Abstract

Stressful experiences during childhood, including poverty and inconsistent parental care, can enhance vulnerability for worsened physical and mental health outcomes in adulthood. Using Sprague Dawley rats, the present study explored the impact of limited resource availability on maternal behavior and physiological and emotional behavior outcomes in the offspring. Early life adversity was induced by incorporating aspects of the limited bedding and nesting and scarcity models, wherein limited resource availability has previously been shown to provoke unpredictable or adverse maternal care respectively.

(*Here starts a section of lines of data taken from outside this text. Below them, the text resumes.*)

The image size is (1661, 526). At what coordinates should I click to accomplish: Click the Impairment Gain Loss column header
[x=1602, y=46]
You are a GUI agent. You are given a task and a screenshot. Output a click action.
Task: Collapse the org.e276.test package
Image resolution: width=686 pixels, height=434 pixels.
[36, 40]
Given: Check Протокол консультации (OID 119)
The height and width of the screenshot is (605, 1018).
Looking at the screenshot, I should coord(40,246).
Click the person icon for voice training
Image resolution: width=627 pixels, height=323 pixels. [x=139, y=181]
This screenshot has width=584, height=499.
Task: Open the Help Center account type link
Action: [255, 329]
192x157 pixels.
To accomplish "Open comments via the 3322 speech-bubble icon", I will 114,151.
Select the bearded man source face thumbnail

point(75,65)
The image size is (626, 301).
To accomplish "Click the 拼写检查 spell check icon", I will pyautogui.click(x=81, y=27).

In our hands, neonatal limited bedding (NLB) stress during postnatal days (P)2-9 altered maternal care, augmenting pup-directed behaviors and reducing self-directed behaviors, and modestly increased the frequency of transitions between discrete behaviors across consecutive timed observations. NLB-exposed pups had lower core body temperatures immediately following the stressful manipulation and exhibited decreased body weight gain across development. However, NLB exposure did not impact adult offspring's social or emotional behavior outcomes in the three-chamber social interaction, novelty-suppressed feeding, splash, or forced swim tests. These findings add to the literature demonstrating that early life adversity impacts maternal care in rodents and can disrupt certain metabolic and thermoregulatory outcomes in the offspring.